The first reliable information about clothing and adornments of Papuans (indigenous people) was brought to Russia by N.N. Miklouho-Maclay. It happened in 1882 at the first “Maclay Readings”, which were attended by thousands of residents of St. Petersburg and Moscow. Now, thanks to the valuable evidence collected during modern Russian expeditions, we have a unique opportunity to get acquainted with the real life of the indigenous people of  the Maclay Coast and Papua New Guinea in the XXI century.

Contrary to the popular belief that the everyday clothing of the indigenous people of the Maclay Coast has not changed over the past 150 years, the expedition showed that today New Guineans wear European-style clothing: men wear shorts, T-shirts and short-sleeved shirts; adult and elderly women prefer long dresses, and girls mostly also prefer T-shirts and shorts. Some men wear hats and caps. Unlike the 1970s, shoes, which are no longer considered a prestigious element of clothing, are now widely used. The braided sagiu bracelet, worn by representatives of both sexes on the arm above or below the biceps, is the only traditional everyday accessory that has been preserved.

However, the festive clothing and accessories of the Bonguans have hardly changed since the times of N.N. Miklouho-Maclay. For example, during the dance and pantomime performances, men wear dark orange bast loincloths (mal), and women wear a skirt (nai) made of fringe formed by threads of plant fibers attached to the belt.

As for men’s adornments, the most characteristic are bul-ra (made of tusks of a wild pig or carved from a shell), gubo-gubo (made of two large shells and braided leaves, vaguely resembles a dumbbell in shape; it is squeezed between the teeth during the dance), forehead adornments, narrow wooden planks lyop-lyop (thrust into the sagiu bracelet). Bunches of leaves and grass are attached to the belt. Bodies and faces are painted. The only difference from the outfits of the past eras is the absence of the head adornment piece made of magnificent bird feathers. It was caused by the current depletion of the local avifauna. At best, two or three feathers are attached to the headbands.

Now moustaches and beards are quite common among young men, and they do not cut their hair short, unlike in the 1970s. Women stopped shaving and cutting their hair short too. And some young fashionistas even wear intricate hairstyles.

150 years ago, men pierced their nasal septums and earlobes. Oblong rocks, pieces of shell and bamboo sticks were usually used as male nasal adornments. Men wore wide tortoiseshell or wooden earrings, bamboo sticks, oblong rocks or flowers in their ears. None of these traditions have been preserved, but in 1971, some men still wore earrings during festive events.

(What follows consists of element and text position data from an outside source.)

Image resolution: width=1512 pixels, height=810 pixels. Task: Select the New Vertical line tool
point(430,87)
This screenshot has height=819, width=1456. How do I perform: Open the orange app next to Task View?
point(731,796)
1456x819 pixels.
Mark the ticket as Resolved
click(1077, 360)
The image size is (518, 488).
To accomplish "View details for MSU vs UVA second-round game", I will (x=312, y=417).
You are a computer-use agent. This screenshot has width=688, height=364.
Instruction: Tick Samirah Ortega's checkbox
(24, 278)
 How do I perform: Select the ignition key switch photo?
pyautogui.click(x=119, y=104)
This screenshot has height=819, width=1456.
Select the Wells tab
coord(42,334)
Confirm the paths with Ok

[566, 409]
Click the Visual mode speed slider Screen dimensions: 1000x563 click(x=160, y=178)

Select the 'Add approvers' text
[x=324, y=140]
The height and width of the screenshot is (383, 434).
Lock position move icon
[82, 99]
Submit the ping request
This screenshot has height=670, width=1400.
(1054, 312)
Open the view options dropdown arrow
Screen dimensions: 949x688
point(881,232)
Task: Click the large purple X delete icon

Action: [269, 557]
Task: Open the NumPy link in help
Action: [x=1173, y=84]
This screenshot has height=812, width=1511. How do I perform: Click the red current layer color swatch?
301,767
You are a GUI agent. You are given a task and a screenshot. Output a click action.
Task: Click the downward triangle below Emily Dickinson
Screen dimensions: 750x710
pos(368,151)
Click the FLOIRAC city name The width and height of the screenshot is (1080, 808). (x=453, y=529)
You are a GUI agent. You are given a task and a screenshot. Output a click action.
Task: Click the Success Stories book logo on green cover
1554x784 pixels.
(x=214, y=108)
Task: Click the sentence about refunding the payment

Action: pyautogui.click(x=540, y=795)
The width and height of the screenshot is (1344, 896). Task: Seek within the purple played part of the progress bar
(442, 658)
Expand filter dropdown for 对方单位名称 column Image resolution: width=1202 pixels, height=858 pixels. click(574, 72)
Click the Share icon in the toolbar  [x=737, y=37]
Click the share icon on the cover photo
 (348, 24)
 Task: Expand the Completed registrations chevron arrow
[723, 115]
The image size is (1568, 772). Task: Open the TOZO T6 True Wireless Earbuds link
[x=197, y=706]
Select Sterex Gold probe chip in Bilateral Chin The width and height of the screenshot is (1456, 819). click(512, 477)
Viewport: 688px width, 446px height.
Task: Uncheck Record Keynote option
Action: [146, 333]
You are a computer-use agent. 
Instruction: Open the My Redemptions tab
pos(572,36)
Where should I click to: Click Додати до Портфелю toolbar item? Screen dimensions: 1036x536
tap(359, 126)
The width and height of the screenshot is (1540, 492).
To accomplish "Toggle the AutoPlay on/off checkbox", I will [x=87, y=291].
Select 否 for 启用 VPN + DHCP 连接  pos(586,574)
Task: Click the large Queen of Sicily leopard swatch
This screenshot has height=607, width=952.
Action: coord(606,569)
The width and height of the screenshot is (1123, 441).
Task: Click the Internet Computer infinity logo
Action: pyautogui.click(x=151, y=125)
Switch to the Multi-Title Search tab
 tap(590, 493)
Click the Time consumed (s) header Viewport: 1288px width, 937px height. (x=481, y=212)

In the Miklouho-Maclay Online Museum you can see items of clothing and adornments of the indigenous people of the Maclay Coast that are identical to the items collected in the XIX century. Not all of them are used in everyday life, but nevertheless they are carefully stored in families, and traditional clothing is always worn on holidays. The traditions in the villages of the North-East of New Guinea are very strong and, as the Bonguans themselves say, little has changed since the times of Maclay.